◆ DOCUMENT:
Que pensez-vous de votre poule, qui comporte la Belgique, le Danemark et la Russie?

Kanerva: C’est un groupe difficile. La Belgique est favorite du groupe. Le Danemark possède de très bons joueurs. Enfin, la Russie a l’avantage de se produire à Saint-Pétersbourg, devant son public. Ce sera un avantage pour elle. La Russie possède une équipe très forte, très soudée: la plupart des joueurs se produisent en championnat de Russie et ont l’habitude de jouer ensemble. L’équipe est très bien organisée, le jeu structuré. Nos trois adversaires sont contraints de nous battre. Ils ne peuvent pas se permettre de perdre des points contre nous. Nous sommes donc des outsiders et ça nous convient. Mais nous pouvons certainement prendre des points, cinq même, et nous qualifier pour le tour suivant.

Devez-vous gagner un match en particulier?

Kanerva: Certainement! Le premier match est important pour toutes les équipes. Nul ne veut le perdre afin de ne pas accuser d’emblée trois points de retard. Dans les grands tournois, toutes les équipes semblent prudentes durant ce premier match. Mais pour nous, les trois points sont cruciaux.

Vos trois rivaux vous sont supérieurs, qu’il s’agisse de leur classement ou de leur histoire. Cela veut-il dire que vous allez aborder vos matches plus défensivement?

Kanerva: Ça dépend de l’équipe que nous affrontons. Sur papier, elles sont meilleures mais nous devons élaborer un plan pour chaque match et tenir compte du style de jeu adverse. Par exemple, peu de pays ont beaucoup de possession du ballon contre la Belgique. Pas plus que contre l’Espagne ou le Portugal, d’ailleurs. C’est la réalité. Nous devons donc trouver le moyen de lui faire mal sur le plan offensif tout en défendant de notre mieux car la Belgique est très dangereuse quand elle attaque. Idem pour le Danemark et la Russie. Je change mes options défensives et offensives en fonction de l’adversaire.

◆ LISTE DES DONNÉES:
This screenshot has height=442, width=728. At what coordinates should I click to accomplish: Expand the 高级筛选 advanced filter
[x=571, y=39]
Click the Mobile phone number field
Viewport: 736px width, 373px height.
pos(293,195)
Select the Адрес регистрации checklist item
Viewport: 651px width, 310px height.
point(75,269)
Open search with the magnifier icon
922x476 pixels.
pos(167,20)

◆ CONSIGNE: Réécrivez sous forme de liste le paragraphe de l’entretien qui commence par « C’est un groupe difficile », en conservant ses faits principaux.

◆ RÉSULTAT:
- Le groupe est difficile.
- La Belgique est favorite du groupe.
- Le Danemark possède de très bons joueurs.
- La Russie joue à Saint-Pétersbourg, devant son public, ce qui l’avantage.
- La Russie a une équipe forte, soudée et bien organisée, au jeu structuré. La plupart de ses joueurs évoluent dans le championnat de Russie et ont l’habitude de jouer ensemble.
- Les trois adversaires sont contraints de battre l’équipe de Kanerva, qui se considère comme outsider et s’en satisfait.
- Elle peut néanmoins prendre des points, jusqu’à cinq, et se qualifier pour le tour suivant.